China News Agency, Xining, January 22, title: New Year's Eve dinner for Taiwan compatriots in the plateau: nostalgia for family and taste buds

  Author Pan Yujie

  On the afternoon of New Year's Eve, the last dish of "preserved vegetables and eggs" was cooked, and Chen Zhiming's family's New Year's Eve dinner table was complete. This dish was simple to make, but it reminded him of the old days.

  Taiwanese businessman Chen Zhiming currently lives in Xining City, Qinghai Province. His father Chen Cangen was originally from Wufeng Township, Taichung City, Taiwan. He came to the mainland in 1948.

"Father always misses his family in his homeland." Chen Zhiming recalled that preserved radish eggs, radish cake, and shredded bananas were his father's favorite common flavors.

Now, these small dishes have become the "repertoire" of Chen Zhiming's family.

  Video blogger Wang Dunli has a similar experience to Chen Zhiming, the difference is that he grew up in Taiwan, and his parents are from Shandong and Shanghai.

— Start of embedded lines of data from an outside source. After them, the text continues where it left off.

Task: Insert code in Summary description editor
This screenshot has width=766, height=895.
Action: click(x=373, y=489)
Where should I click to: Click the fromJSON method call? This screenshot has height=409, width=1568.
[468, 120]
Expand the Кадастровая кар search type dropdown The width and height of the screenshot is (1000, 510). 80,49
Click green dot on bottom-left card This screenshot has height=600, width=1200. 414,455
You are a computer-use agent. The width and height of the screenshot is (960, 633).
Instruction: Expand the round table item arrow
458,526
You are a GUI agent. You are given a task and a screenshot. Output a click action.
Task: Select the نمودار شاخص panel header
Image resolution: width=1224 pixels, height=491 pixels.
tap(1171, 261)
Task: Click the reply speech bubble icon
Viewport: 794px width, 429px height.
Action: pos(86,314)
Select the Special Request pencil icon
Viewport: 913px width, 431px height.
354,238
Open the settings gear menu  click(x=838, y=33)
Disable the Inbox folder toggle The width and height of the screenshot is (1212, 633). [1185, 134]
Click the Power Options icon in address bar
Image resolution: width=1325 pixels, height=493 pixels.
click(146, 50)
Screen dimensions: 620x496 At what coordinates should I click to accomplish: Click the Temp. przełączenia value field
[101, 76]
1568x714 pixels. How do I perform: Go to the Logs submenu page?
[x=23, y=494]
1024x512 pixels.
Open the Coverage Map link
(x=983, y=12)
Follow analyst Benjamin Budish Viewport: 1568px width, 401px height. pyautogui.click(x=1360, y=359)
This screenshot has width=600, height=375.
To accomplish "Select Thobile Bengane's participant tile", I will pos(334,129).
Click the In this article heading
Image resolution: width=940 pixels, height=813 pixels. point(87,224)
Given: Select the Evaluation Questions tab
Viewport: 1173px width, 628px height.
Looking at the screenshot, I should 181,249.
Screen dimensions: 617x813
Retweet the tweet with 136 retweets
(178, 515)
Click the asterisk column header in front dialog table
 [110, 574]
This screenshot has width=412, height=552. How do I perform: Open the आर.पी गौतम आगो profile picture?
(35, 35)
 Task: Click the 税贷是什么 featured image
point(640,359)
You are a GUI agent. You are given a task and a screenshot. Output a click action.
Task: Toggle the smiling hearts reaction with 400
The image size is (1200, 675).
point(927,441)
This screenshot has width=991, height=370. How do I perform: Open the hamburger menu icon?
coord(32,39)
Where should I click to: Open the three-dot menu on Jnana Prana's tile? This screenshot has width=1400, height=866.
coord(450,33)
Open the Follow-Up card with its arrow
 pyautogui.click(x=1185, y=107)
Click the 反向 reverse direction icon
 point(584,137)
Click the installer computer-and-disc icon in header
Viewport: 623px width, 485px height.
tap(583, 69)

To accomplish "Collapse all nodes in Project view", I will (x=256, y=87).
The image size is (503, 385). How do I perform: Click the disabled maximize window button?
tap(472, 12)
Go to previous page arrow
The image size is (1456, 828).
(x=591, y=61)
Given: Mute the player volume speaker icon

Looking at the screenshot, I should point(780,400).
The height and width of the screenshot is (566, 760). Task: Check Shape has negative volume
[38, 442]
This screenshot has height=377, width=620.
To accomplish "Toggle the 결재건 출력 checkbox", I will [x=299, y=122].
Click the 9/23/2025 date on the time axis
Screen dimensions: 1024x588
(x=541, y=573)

In Wang Dunli's childhood memory, every New Year's Eve dinner at home is a "gathering of the north and the south": dumplings stuffed with cabbage and green onions, with delicate refreshments on the side...

  The tolerant eating habits have affected Wang Dunli's character: he has lived in the mainland for nearly ten years, and worked in the southern coastal cities. Strict, but the presentation is solid and satisfying, just like the temperament of the locals.”

  That night, Wang Dunli and his colleagues had a New Year’s Eve dinner together. Northwest-style roasted whole lamb, hot pot, and stuffed skin were served on the table. He suddenly remembered the situation when he was a child and his family made dumplings around the table. “The biggest regret of my parents was that they didn’t have time to see The great rivers and mountains of the motherland." Today, he has decided to stay in the mainland because it is "the closest place to his parents."

  At dinner time, the dining room of Taiwanese businessman Jian Jiacheng's restaurant was full.

He has been engaged in the catering business in Xining City, Qinghai Province for more than eight years. He tried to launch a Taiwanese-style New Year's Eve set meal for the first time. Unexpectedly, it was "very popular", and all the boxes in the five restaurants were booked out early.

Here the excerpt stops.